#### [Extrait du document]
#####

La deuxième partie se concentre sur les moyens possibles de fertilisation croisée des dimensions terrestres et spatiales du développement des SSV. Elle montre comment un démonstrateur grandeur nature d’ECA, doté d’un équipage et destiné à préparer l’exploration planétaire habitée dans les conditions les plus réalistes, peut avoir un effet de levier et intensifier le développement de SSV en établissant des synergies de recherche à l’interface de ses dimensions terrestres et spatiales. Cette thèse fournit diverses études de cas liées au projet MELiSSA de l’Agence spatiale européenne sur les systèmes circulaires, et à la start-up suisse Earth Space Technical Ecosystem Enterprises SA (ESTEE) qui développe des composants, prototypes et applications basés sur les ECA.

#####

#### [Données fournies]
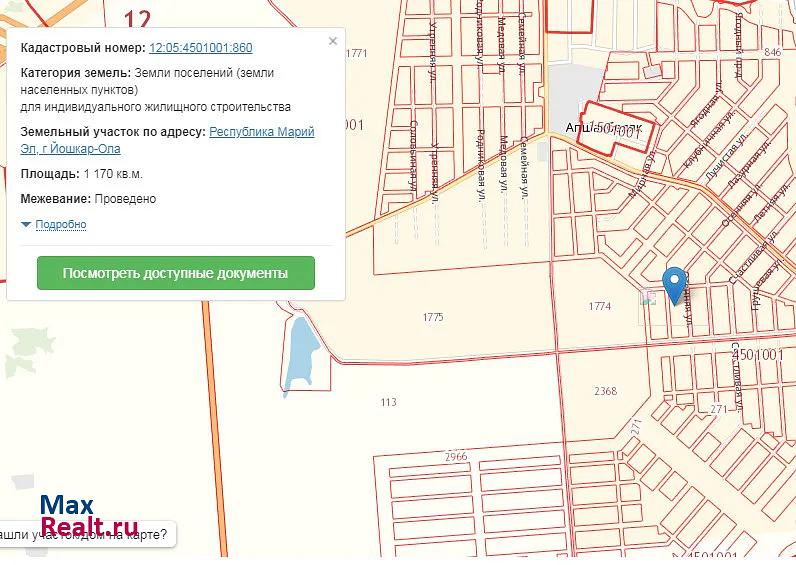Viewport: 796px width, 565px height.
Task: Open cadastral number 12:05:4501001:860 link
Action: click(x=200, y=48)
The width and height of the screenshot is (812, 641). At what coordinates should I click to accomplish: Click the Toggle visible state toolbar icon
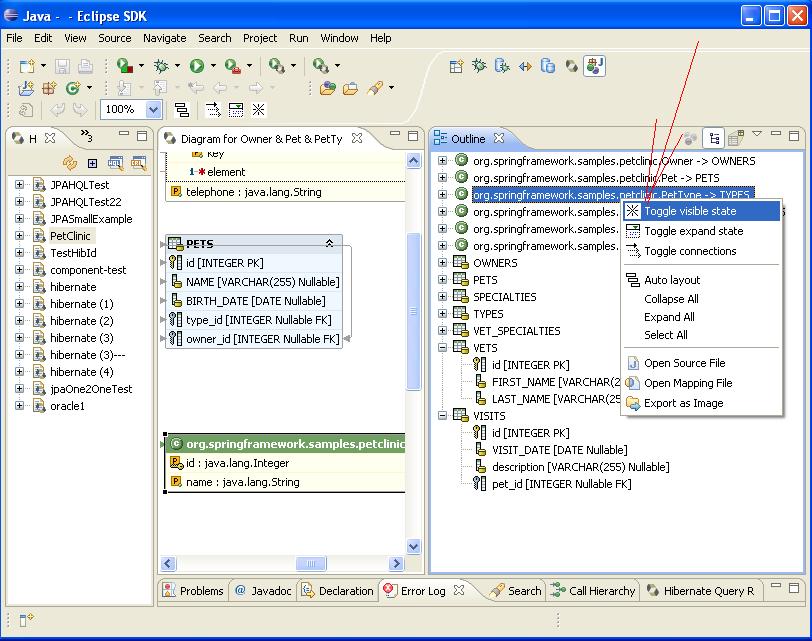pyautogui.click(x=259, y=110)
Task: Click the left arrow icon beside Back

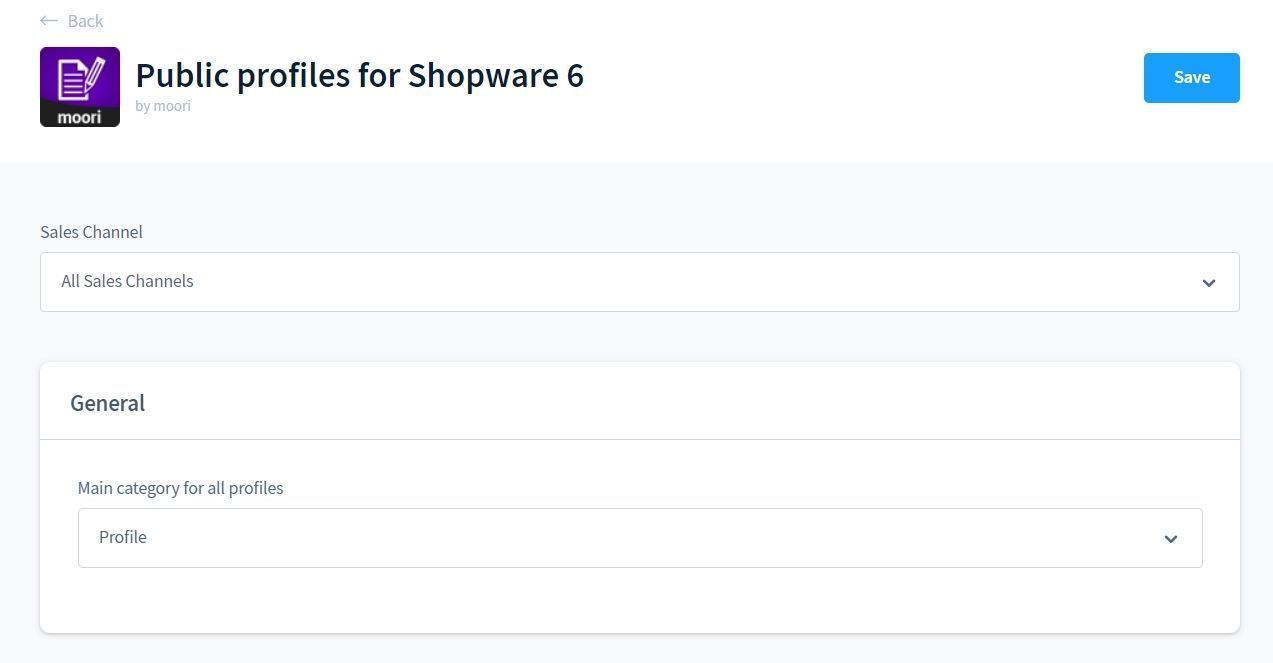Action: (x=49, y=21)
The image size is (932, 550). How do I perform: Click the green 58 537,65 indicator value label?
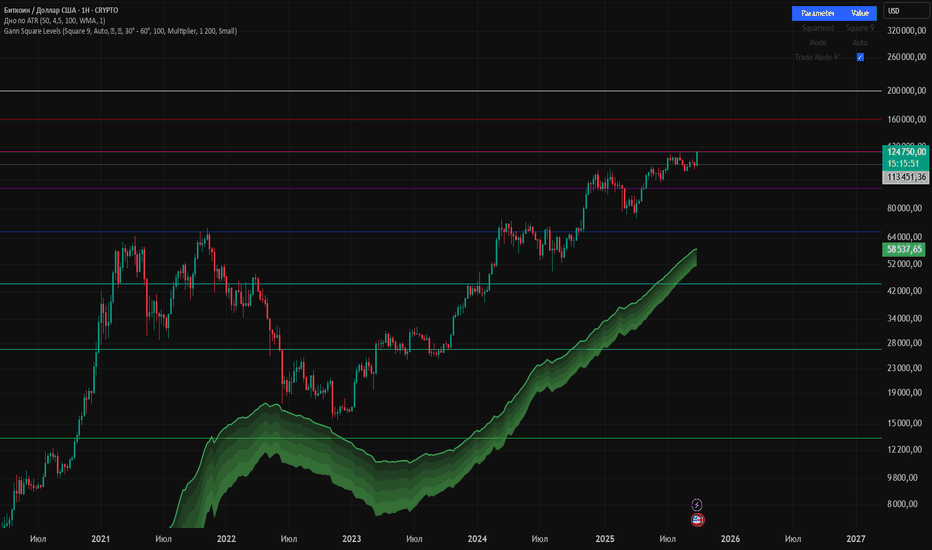click(x=906, y=247)
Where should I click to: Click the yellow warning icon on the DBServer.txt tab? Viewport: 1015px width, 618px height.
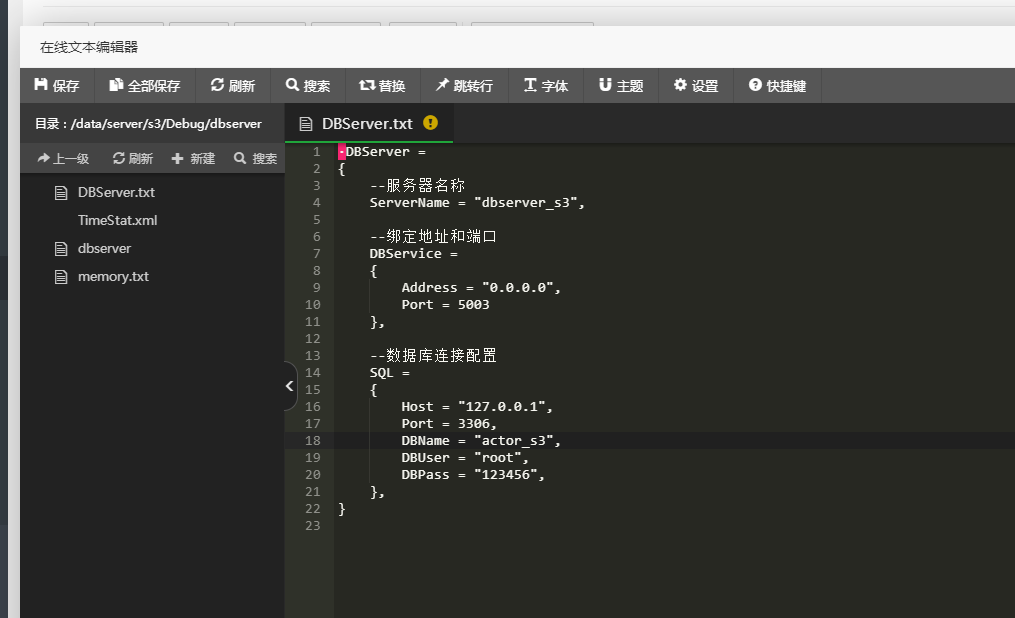(430, 123)
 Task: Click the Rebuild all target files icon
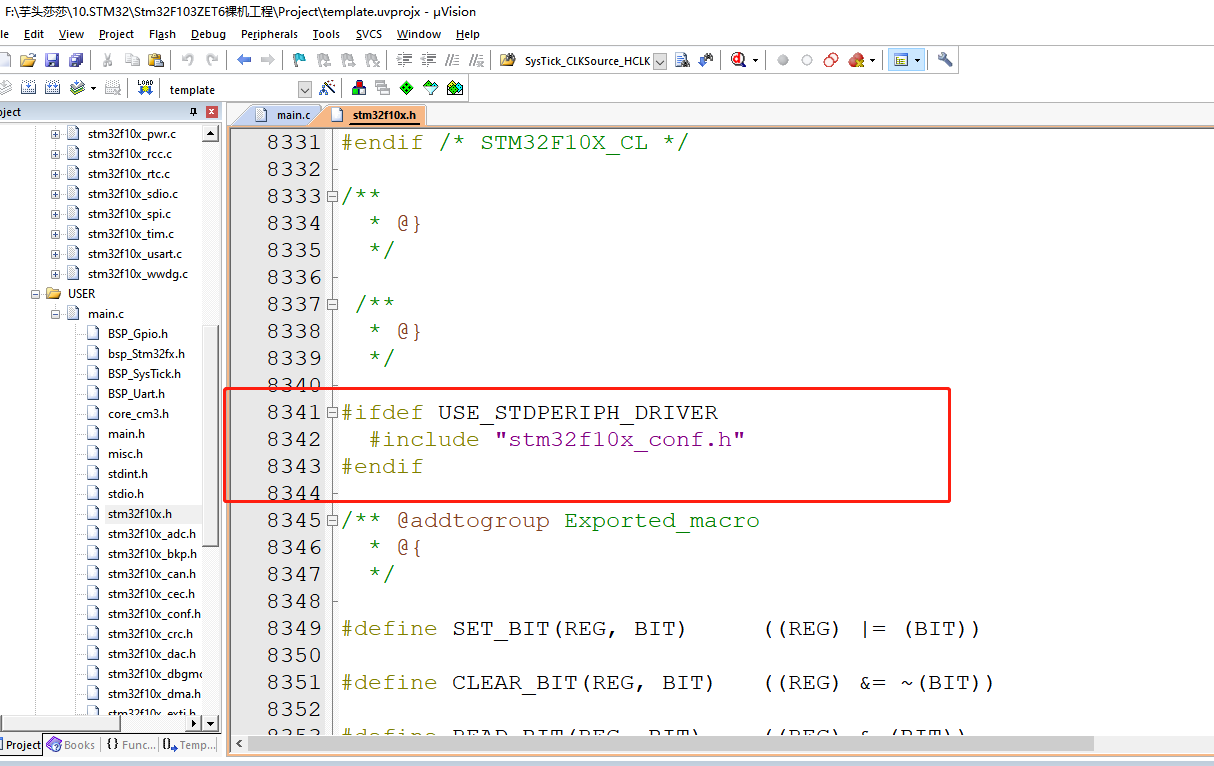point(51,88)
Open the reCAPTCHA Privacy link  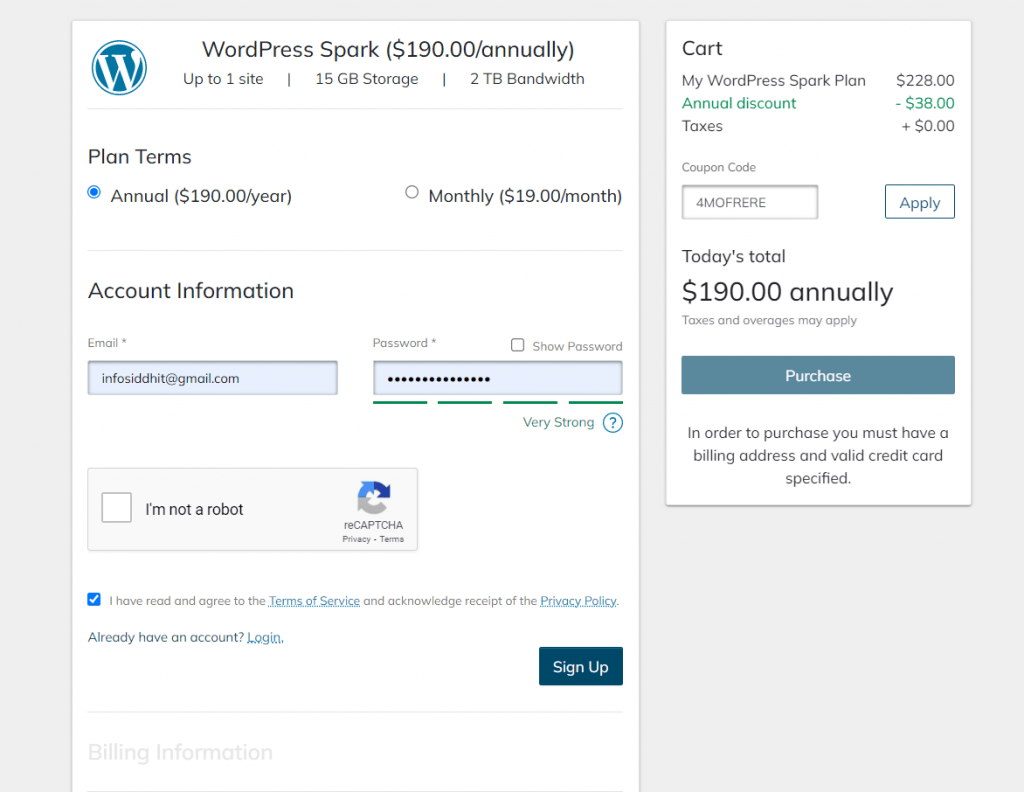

#####

#### [Activité]
Pouvez-vous continuer l'extrait sur le développement des SSV et le projet MELiSSA à partir de sa dernière phrase ?

#### [Votre réponse]
La troisième partie de ce travail aborde les contributions du développement des ECA à l’opérationnalisation de l’EI. Elle analyse le potentiel des ECA pour le création d’habitats autosuffisants sur Terre et pour la mise en œuvre de la durabilité terrestre. Les applications terrestres relatives aux ECA comprennent la valorisation des déchets et la récupération des ressources combinées à la production locale de nourriture, la mesure des expositions (y compris les aliments, les médicaments, les micropolluants, etc.) et l’analyse de leurs effets sur la santé et l’environnement, par exemple pour le contrôle de la qualité de l’air intérieur, la surveillance de la santé à domicile et la téléassistance, ainsi que le maintien du bien-être des occupants d’un habitat. Dans le contexte de l’émergence du New Space, cette thèse met également en lumière que la prochaine frontière pour la durabilité est l’espace et considère les moyens possibles d’envisager la durabilité à l’échelle cosmique.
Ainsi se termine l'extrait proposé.